§ **Stated problem**: Which lines in the material below contain the string "height"? Select and copy each of them, treating uppercase and lowercase as different.

Dataset excerpt
═══
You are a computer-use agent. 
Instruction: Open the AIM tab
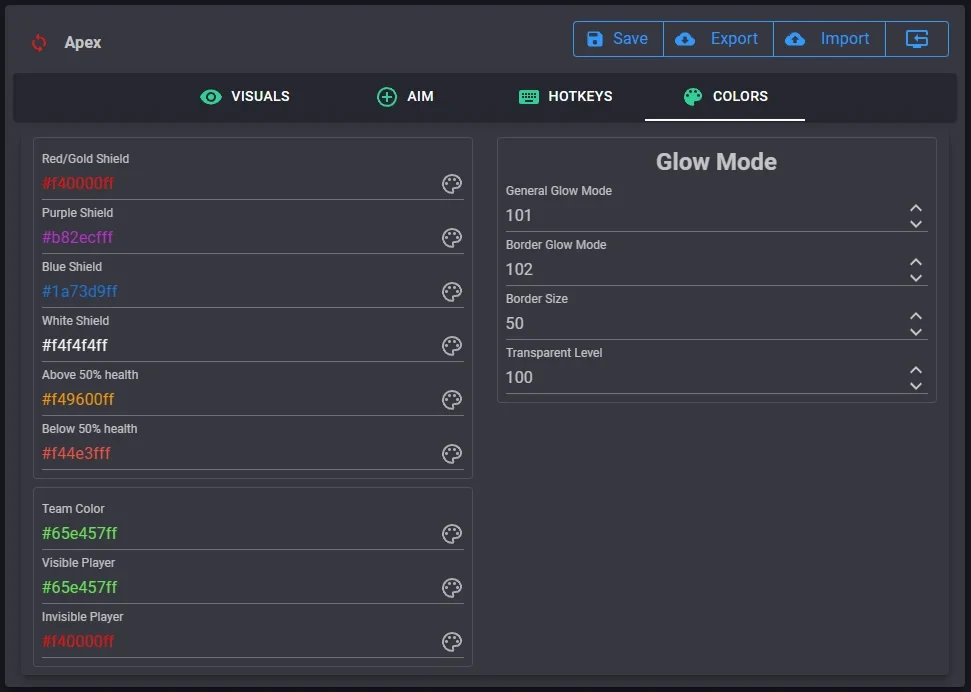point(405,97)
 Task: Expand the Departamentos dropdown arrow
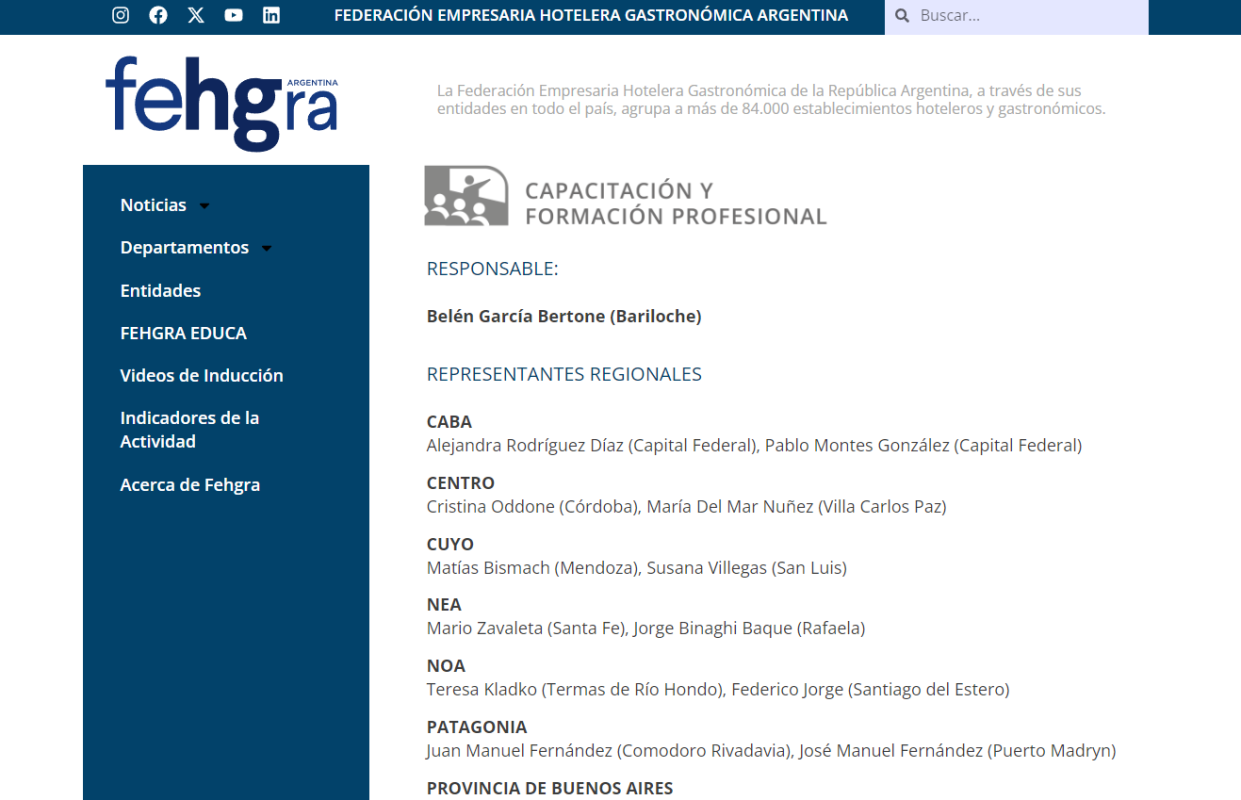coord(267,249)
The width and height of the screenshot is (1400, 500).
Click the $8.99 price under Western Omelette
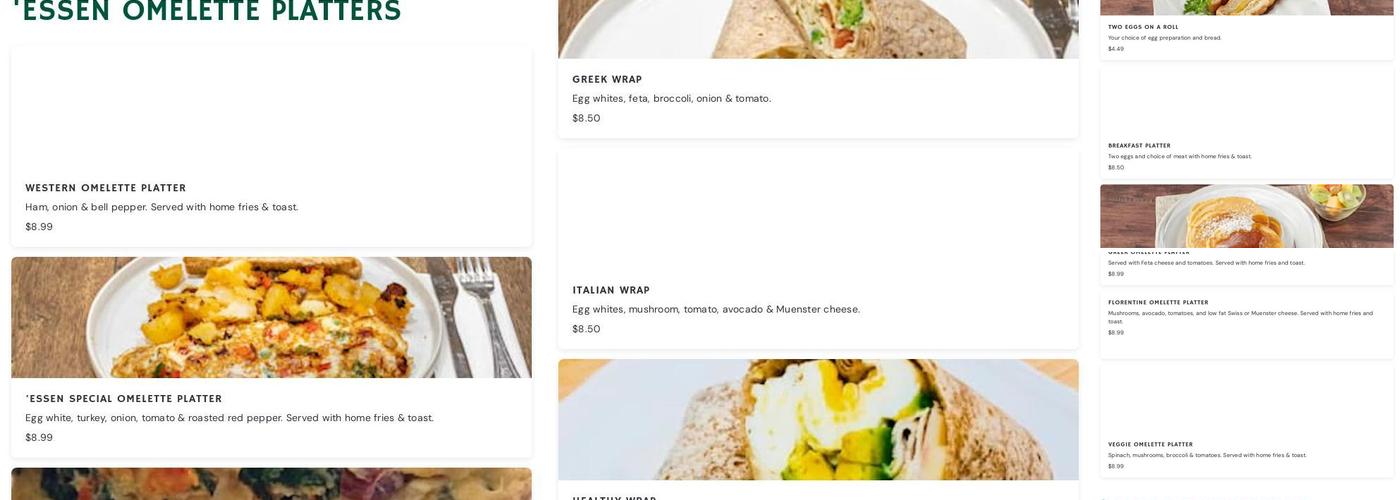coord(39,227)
═══
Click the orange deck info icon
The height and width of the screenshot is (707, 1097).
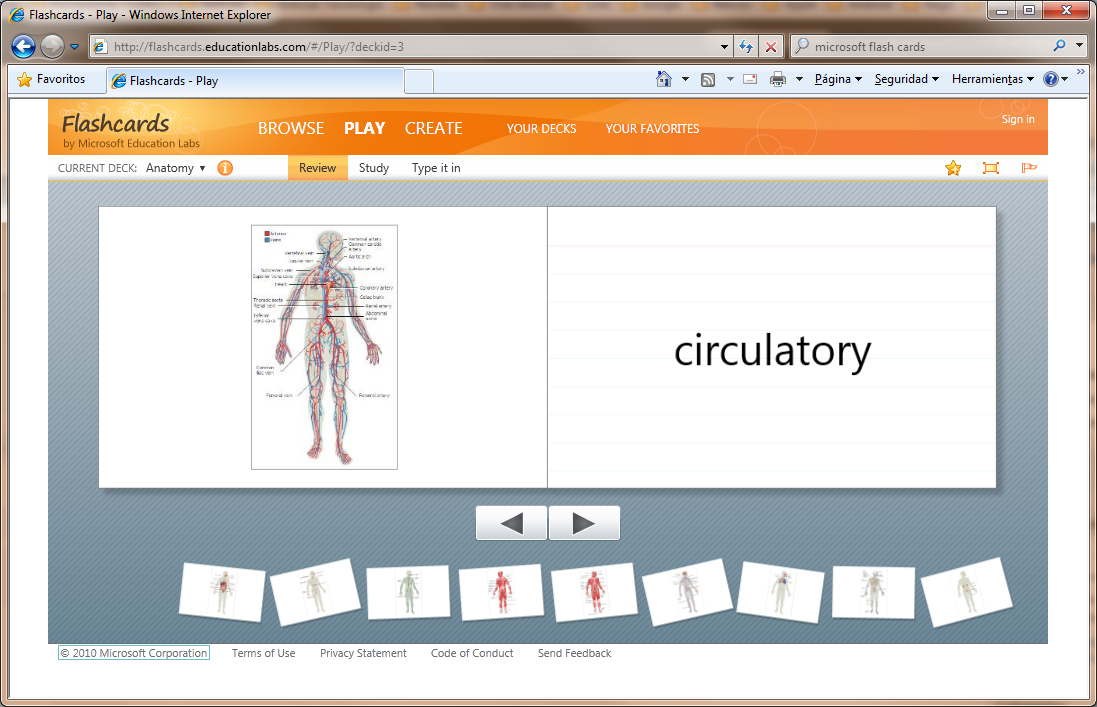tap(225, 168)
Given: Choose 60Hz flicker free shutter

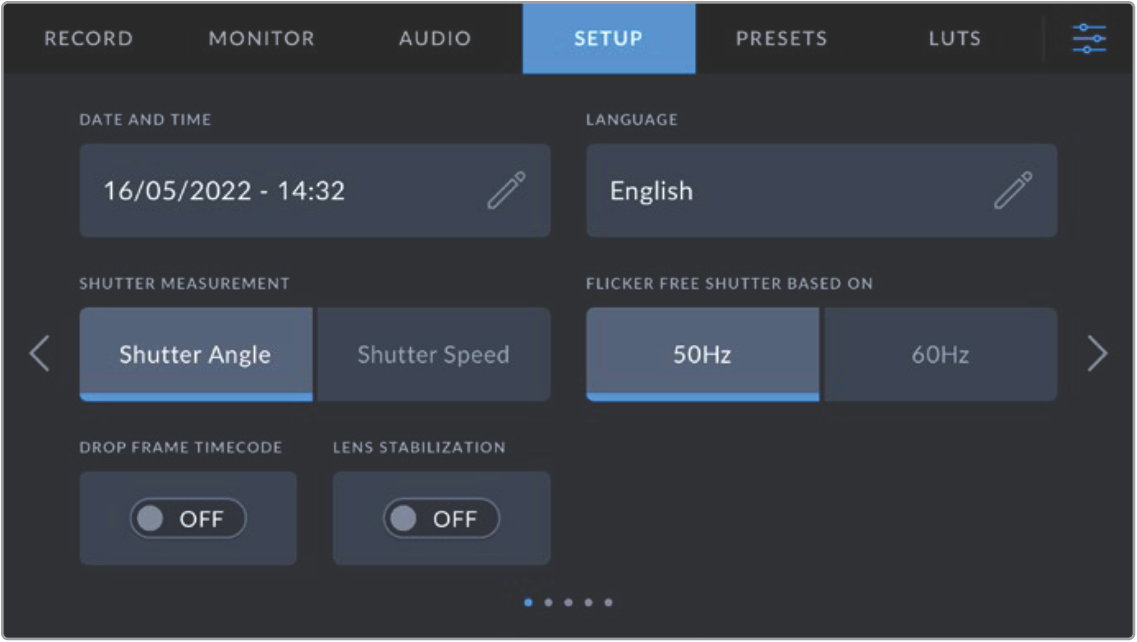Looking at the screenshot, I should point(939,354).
═══
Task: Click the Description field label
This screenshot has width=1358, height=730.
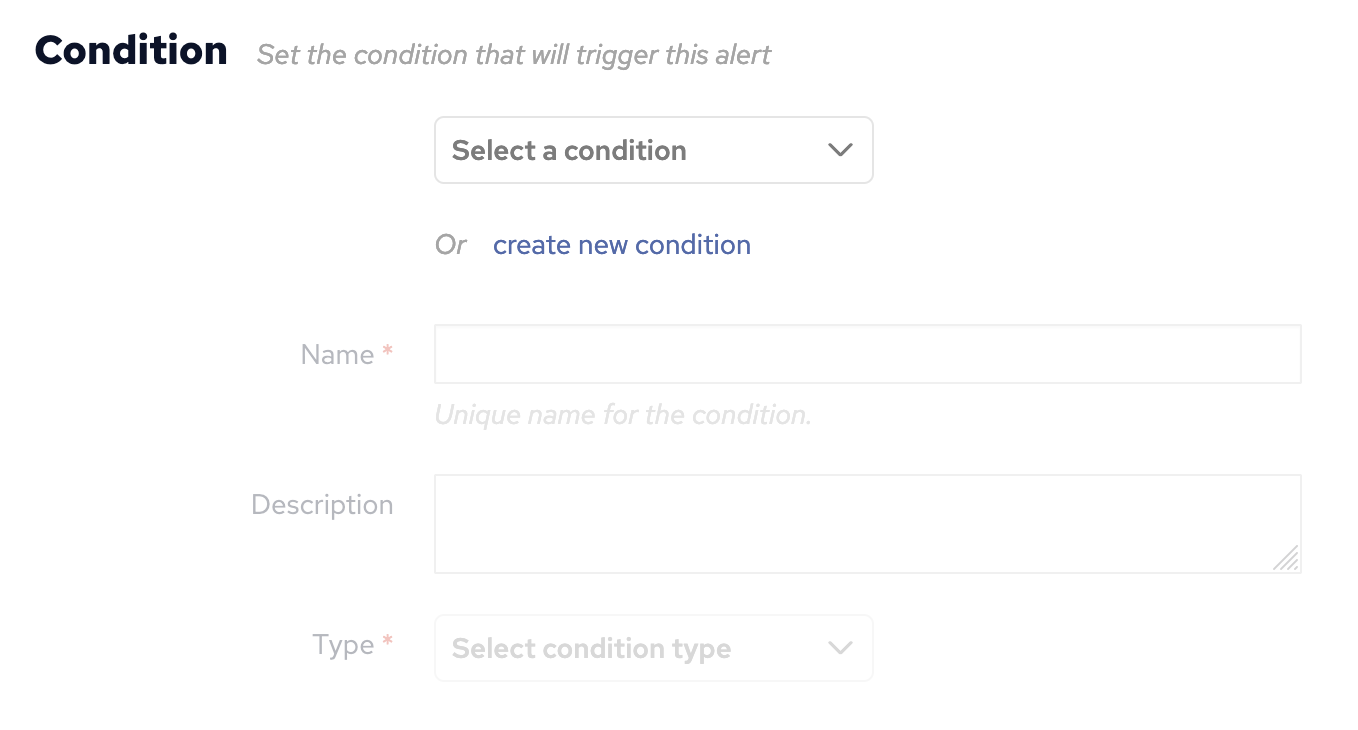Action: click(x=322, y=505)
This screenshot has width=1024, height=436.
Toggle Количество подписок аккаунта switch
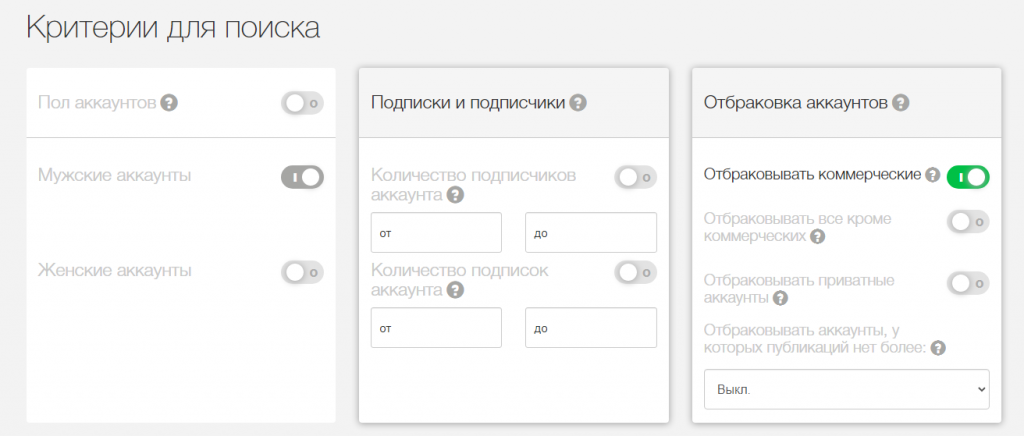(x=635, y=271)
═══
§ **Complete response**:
The width and height of the screenshot is (1400, 500).
The height and width of the screenshot is (707, 1097).
This screenshot has width=1358, height=730.
This screenshot has width=1024, height=436.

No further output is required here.